• Okunacak metin:
┌────────

Kahramanmaraş Ticaret ve Sanayi Odası Başkanı Mehmet Balduk’la ekonomik gündemi değerlendirdik…: ‘Teşvikle sağlanan girdiler, krizden etkilenmeyi biraz daha hafifletiyor’

Kahramanmaraş Ticaret ve Sanayi Odası Başkanlığı görevini 1995 yılından bu yana başarılı bir şekilde sürdüren ve bir dönem TOBB Başkan Vekilliği görevinde de bulunan Mehmet Balduk, global ekonomik krizin Kahramanmaraş’ı da etkilediğini belirtti.

Balduk; “Teşvik tedbirlerinden sağlanan girdiler dolayısıyla krizden etkilenme biraz daha hafifliyor. Bunların hepsini üst üste koyarsak az etkilenme nedenlerimizi de sıralamış oluruz ama demin de dediğim gibi Maraş’ta çok hızlı bir büyüme trendi vardır. Büyüme trendine bakarsanız da ciddi bir etkilenme söz konusudur. Çünkü büyüme durmuş biraz çok da az olsa aşağı iniş olmuş” dedi.

└────────

• Bir koleksiyondan çıkarılan veriler:
┌────────

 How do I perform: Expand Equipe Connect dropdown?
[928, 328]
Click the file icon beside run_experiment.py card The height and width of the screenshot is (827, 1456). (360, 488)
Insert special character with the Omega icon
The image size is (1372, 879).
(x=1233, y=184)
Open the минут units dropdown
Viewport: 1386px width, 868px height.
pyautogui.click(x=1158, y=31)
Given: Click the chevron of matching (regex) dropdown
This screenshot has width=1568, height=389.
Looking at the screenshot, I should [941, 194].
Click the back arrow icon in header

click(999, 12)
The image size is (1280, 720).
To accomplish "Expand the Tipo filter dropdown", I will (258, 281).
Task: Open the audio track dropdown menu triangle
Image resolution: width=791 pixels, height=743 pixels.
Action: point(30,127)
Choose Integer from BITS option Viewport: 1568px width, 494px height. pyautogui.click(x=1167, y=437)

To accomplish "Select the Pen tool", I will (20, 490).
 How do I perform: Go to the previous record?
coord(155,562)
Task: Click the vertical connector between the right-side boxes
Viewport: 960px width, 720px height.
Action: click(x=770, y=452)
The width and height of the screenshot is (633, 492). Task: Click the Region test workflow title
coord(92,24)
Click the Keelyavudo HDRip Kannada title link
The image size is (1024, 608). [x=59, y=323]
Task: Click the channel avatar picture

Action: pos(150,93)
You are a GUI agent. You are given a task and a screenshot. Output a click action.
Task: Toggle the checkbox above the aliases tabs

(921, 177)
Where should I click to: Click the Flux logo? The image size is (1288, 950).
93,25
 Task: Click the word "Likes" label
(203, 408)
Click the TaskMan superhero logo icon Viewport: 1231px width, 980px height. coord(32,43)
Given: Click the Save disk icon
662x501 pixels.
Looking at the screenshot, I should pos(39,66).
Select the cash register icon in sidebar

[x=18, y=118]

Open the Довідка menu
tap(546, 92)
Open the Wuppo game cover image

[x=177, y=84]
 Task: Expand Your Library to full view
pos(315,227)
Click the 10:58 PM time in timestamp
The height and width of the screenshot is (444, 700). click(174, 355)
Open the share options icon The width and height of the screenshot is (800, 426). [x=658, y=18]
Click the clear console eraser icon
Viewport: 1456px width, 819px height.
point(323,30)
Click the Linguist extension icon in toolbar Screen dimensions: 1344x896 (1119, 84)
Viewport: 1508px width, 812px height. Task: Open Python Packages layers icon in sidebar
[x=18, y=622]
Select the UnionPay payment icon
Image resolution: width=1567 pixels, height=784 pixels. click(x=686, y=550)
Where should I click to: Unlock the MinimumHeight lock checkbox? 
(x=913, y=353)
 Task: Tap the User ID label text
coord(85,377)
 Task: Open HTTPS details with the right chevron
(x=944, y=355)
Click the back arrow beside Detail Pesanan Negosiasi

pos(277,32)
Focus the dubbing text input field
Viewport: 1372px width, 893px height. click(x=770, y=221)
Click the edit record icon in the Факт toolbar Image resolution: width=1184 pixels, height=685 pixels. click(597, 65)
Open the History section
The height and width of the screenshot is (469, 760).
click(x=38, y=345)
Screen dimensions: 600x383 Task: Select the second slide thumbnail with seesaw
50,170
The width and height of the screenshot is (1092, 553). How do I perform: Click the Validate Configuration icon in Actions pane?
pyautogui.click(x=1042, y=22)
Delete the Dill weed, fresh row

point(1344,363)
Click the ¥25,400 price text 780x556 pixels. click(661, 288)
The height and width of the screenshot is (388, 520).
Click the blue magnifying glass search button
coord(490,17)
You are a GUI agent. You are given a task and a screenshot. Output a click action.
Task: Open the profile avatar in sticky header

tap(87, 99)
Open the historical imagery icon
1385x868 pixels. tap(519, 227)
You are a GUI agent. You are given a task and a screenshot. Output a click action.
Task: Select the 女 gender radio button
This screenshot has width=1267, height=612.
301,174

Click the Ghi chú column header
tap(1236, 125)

└────────

• Görev:
Mehmet Balduk'un krizin Kahramanmaraş'a etkisi üzerine sözlerini aktaran metni son cümlesinden sonra sürdürün.

• Beklenen yanıt:
Balduk, Başbakan Recep Tayyip Erdoğan tarafından açıklanan yeni teşvik ve istihdam paketi ile ilgili değerlendirmelerde bulunarak; “''En ücra köşeler en fazla desteği alacak'' dedi. Balduk, bunun Kahramanmaraş için de iyi olduğunu, kentin teşvik kapsamında 3 bölgede yer alacağını belirtti.

''Bu bizim için çok önemliydi'' diyen Balduk, kamuoyunda Kahramanmaraş'ın 2. bölgede yer alacağına dair spekülasyonlar yapıldığını hatırlatarak, ''Eğer 2. bölgede olsaydık SSK primi indirimi alamayacaktık, faiz indirimi alamayacaktık. Bundan dolayı başta milletvekilleri, basın mensupları ve emeği geçenlere teşekkür ediyorum'' diye konuştu.

Kahramanmaraş'ta uygulanan mevcut teşvik yasasının 2012 yılında sona ereceğini dile getiren Balduk, ''Eski yatırımlar için ise teşvik 2009 yılında bitiyordu. Açıklanan yeni teşvik paketi yeni yatırımlar için geçerli olacak. Buna göre faiz desteği 2. bölgeye 5 puan verilirken, 3. bölgeye 3 puan veriliyor. Yine SSK primi 4. bölge için 7 yıl olurken 3. bölge için 5 yıl oldu. SSK ve faiz indirimi çok önemli enstrümanlar'' diye konuştu.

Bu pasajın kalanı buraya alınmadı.